This inversion of the ‘monsters are scary to humans’ cliché, is just one way that author Steve Cole plays constantly with horror conventions. Intertextual references are rife as bits and pieces of memorable monsters repeatedly leap into the narrative to bite at Bob! The gorgon, Zola and the dino-beast, Crudzilla, for example, must be within a whisker of contravening some sort of copyright!
Bob learns that his only hope of escape back to terra firma is to uncover the Star Jewel – and so a quest begins. Much like in retro computer games, as Bob descends through the levels of Terra Monstra in search of the jewel, his path is blocked by increasingly frightful freaks, such as Chopper the jollywobble lumberjack, who is ‘something that your worst nightmare would have nightmares about…’!
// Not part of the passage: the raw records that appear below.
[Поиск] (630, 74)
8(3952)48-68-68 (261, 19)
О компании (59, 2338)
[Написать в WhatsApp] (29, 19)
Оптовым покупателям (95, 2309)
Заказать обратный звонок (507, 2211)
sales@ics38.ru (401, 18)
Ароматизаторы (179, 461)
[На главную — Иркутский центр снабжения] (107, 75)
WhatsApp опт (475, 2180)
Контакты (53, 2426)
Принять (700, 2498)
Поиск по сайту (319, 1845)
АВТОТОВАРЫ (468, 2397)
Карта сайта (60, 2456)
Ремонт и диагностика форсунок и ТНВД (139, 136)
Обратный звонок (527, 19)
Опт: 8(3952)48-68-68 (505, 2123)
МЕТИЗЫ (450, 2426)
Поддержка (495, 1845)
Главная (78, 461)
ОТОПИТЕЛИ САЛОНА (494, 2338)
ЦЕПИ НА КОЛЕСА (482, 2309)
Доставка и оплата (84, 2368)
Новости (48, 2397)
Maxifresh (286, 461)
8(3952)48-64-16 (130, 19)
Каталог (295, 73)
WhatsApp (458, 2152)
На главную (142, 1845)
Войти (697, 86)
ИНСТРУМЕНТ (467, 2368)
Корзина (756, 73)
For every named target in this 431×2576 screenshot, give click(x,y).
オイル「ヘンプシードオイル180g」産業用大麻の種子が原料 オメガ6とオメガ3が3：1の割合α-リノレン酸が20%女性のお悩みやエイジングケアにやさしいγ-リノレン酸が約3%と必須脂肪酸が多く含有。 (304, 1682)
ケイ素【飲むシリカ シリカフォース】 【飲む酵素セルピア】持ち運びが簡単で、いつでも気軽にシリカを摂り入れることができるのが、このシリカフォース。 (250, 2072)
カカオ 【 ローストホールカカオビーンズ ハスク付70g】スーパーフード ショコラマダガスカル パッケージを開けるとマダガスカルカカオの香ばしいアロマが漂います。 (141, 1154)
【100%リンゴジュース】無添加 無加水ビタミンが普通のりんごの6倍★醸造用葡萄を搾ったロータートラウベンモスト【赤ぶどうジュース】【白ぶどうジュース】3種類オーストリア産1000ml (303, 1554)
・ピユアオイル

From aggressive, axe-wielding lumberjacks, to sluggish swirls of gloop, Bob and his new friends (including a talking, and surprisingly violent, giant hamster) lurch from one terrible crisis to another. With their colourful arsenal of mythical weapons and powers, the menagerie of monsters that confront Bob on his quest are at any one moment frightening, funny or just plain bonkers!
The comedy is, at times, a little crass (not least the detailed illustration of Bob’s friends emerging from a mammoth monster’s colossal backside), and its relentless presence throughout means there is little room for any genuine tension or drama. However, the chaotic carnival of scrapes, escapes and close-shaves that Bob encounters arrive with such frequency that readers will gobble up the pages like hungry, book-eating monsters.